When Facebook started, it was a different era. And since then, Facebook has clearly abused their position with anti-competitive behaviours.

> How many people are willing to pay $5/month for a browser?

If they can keep using Google Chrome for free, we already know the answer. If the only way for them to have a reasonable browser would to pay... who knows? People pay more than that to access movies that they could download as torrents.

Also does it have to be 5$ per month? Do browsers need to keep adding so many features, and hence so many bugs and security issues, that only huge companies can keep up and nobody wants to pay for that work?

Maybe it's enough to pay 1$/year for a company to maintain a reasonably secure browser with the features that people actually need. Do people actually need QUIC? Not sure.

gruez 2 days ago | parent [-]

>When Facebook started, it was a different era. And since then, Facebook has clearly abused their position with anti-competitive behaviours.

Insurgents like tiktok show that even today, people will happily give up their privacy for some dopamine.

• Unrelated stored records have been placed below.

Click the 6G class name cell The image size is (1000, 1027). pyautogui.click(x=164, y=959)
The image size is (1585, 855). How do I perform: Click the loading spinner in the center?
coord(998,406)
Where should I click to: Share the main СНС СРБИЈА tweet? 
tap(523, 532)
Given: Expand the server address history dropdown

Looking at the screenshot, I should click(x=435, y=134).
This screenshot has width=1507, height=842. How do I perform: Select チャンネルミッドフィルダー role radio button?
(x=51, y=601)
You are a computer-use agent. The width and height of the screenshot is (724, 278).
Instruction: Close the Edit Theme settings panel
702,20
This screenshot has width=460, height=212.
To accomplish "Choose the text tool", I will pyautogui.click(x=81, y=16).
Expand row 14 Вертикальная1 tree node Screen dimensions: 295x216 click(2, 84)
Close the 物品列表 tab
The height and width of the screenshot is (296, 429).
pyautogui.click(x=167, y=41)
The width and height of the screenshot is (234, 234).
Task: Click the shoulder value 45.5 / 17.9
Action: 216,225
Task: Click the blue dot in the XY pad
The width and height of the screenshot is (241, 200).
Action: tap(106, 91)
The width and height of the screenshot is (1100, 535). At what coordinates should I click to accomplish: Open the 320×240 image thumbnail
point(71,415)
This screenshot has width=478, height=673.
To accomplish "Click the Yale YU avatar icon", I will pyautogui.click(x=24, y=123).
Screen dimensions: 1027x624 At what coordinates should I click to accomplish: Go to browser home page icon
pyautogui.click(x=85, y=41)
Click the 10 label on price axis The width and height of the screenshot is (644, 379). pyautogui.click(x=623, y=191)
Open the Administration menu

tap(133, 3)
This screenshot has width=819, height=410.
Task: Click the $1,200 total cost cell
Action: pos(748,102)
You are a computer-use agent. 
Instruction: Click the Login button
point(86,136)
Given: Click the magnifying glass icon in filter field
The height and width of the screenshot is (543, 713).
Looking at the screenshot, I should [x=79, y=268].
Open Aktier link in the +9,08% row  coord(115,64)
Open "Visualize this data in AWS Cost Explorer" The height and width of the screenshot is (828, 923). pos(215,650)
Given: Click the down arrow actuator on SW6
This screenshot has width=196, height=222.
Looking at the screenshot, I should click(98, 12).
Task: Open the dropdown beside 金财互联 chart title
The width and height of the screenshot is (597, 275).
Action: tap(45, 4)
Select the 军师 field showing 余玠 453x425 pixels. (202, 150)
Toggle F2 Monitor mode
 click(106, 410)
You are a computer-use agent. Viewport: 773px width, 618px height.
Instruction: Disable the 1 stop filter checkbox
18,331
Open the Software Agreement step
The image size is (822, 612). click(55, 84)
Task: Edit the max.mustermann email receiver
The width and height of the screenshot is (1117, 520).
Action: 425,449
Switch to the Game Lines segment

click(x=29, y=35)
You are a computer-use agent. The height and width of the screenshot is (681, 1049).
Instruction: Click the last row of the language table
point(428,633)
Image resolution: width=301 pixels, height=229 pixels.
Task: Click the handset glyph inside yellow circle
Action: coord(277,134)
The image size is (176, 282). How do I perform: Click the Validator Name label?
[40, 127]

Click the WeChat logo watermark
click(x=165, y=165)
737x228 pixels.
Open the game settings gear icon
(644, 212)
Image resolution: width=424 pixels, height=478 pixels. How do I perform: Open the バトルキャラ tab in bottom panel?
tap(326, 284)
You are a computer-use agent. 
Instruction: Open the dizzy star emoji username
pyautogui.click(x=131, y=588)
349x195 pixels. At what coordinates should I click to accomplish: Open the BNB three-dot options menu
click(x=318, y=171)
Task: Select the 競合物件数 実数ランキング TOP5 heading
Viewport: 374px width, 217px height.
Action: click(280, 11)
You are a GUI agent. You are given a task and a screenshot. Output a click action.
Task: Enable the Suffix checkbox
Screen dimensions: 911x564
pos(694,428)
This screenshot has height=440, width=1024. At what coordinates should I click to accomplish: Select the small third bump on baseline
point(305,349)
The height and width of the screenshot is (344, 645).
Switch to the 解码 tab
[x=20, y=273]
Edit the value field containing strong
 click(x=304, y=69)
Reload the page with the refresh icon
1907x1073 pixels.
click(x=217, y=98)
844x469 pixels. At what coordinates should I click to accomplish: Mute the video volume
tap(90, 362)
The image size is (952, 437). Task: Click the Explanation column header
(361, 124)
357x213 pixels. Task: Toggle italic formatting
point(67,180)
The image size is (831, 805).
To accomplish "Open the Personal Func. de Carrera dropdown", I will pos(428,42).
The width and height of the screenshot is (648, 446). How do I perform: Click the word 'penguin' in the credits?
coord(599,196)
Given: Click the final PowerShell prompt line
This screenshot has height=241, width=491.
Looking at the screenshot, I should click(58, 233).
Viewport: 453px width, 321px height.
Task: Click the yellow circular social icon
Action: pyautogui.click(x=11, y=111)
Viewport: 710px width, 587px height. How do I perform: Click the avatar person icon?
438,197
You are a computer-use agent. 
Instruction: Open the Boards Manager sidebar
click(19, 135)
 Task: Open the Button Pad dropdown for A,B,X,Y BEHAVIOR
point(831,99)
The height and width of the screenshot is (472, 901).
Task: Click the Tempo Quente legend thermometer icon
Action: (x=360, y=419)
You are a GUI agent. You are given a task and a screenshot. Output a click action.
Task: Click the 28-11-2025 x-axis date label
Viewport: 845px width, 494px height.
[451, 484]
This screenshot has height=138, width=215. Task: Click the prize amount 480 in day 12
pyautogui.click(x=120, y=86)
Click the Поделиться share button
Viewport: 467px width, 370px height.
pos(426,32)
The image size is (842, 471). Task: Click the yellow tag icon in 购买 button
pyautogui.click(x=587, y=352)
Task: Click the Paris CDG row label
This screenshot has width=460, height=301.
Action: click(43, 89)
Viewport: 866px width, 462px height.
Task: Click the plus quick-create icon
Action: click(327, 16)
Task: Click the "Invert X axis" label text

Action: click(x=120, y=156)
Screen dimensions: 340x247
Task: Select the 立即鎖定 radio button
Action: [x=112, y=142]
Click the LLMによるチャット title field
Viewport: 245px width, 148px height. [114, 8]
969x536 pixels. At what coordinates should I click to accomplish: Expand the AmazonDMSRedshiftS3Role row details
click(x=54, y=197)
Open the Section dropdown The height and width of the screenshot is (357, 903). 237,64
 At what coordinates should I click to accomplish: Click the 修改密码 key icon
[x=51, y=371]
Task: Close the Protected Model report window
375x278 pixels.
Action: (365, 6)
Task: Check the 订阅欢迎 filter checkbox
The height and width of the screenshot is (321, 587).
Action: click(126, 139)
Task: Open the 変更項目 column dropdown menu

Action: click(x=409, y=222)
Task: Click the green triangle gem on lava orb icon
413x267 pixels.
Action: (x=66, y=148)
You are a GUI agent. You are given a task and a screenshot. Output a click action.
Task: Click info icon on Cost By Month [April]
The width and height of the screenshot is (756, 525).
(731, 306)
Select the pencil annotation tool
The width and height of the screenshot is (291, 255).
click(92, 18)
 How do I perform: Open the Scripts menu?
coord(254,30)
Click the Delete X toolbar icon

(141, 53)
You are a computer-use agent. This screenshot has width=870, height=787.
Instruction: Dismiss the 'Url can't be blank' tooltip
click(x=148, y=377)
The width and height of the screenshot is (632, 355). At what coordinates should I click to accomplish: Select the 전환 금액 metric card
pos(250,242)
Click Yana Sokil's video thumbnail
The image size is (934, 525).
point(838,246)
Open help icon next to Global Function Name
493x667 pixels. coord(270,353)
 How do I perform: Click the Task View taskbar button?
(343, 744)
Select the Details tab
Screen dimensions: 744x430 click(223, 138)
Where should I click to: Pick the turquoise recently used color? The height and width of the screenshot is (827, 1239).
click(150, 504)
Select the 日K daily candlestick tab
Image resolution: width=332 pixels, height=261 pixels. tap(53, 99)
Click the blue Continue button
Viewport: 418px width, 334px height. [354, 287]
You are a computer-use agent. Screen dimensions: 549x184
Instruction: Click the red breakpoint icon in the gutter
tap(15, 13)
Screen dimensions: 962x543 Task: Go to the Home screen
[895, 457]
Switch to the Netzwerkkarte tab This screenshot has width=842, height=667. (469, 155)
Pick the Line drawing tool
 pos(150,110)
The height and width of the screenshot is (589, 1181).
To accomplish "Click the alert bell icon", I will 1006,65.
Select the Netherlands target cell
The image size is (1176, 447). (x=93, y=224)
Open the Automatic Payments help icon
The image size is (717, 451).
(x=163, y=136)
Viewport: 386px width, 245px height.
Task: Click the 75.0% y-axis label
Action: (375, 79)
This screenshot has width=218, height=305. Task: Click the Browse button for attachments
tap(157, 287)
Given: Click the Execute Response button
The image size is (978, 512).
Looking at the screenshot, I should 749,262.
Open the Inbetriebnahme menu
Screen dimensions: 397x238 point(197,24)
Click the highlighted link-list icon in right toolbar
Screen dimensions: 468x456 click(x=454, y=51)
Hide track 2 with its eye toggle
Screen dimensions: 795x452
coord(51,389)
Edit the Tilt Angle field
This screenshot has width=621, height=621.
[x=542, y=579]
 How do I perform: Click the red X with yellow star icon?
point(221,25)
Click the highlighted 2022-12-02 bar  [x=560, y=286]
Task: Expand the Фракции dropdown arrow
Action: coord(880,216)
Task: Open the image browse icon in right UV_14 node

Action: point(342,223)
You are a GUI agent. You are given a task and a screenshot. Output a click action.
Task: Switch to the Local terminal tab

>If they can keep using Google Chrome for free, we already know the answer.

Why would google continue maintaining chrome if they can no longer derive any benefit from it?

>If the only way for them to have a reasonable browser would to pay... who knows? People pay more than that to access movies that they could download as torrents.

No, the contention is that people will go for free browsers that violate their privacy or monetize them somehow, not some future where all browsers cost money.

>Maybe it's enough to pay 1$/year for a company to maintain a reasonably secure browser with the features that people actually need. Do people actually need QUIC? Not sure.

Remember when whatsapp was also $1/year, ostensibly for similar reasons? How did that go?

palata 2 days ago | parent [-]

> Why would google continue maintaining chrome if they can no longer derive any benefit from it?

That is unrelated to the sentence you quote: if people can use Google Chrome for free, they don't pay for a browser. But if Chrome disappeared, they would still need a browser. Maybe they would pay if they didn't have a free choice?

> No, the contention is that people will go for free browsers that violate their privacy or monetize them somehow, not some future where all browsers cost money.

If there are more browsers instead of a monopoly, then websites will work on the paid, secure browser that I will use, so I'm happy. I don't want to prevent people from using bad software: I want to make it possible for companies to build good software.

By not using Chromium today, many times the websites don't work correctly because devs don't care, because Chromium is a monopoly. I say split it! Then websites will have to work on more than 1 browser.

> Remember when whatsapp was also $1/year, ostensibly for similar reasons? How did that go?

It was a huge success? WhatsApp is still a huge success.

cosmic_cheese 2 days ago | parent | prev [-]

Browsers should be classified as critical infrastructure and be run by NPOs or PBCs. There’d be no need for end users to pay anything if the tens of thousands of companies all relying on the web chipped in to sustain the infrastructure that allows them to exist and be profitable.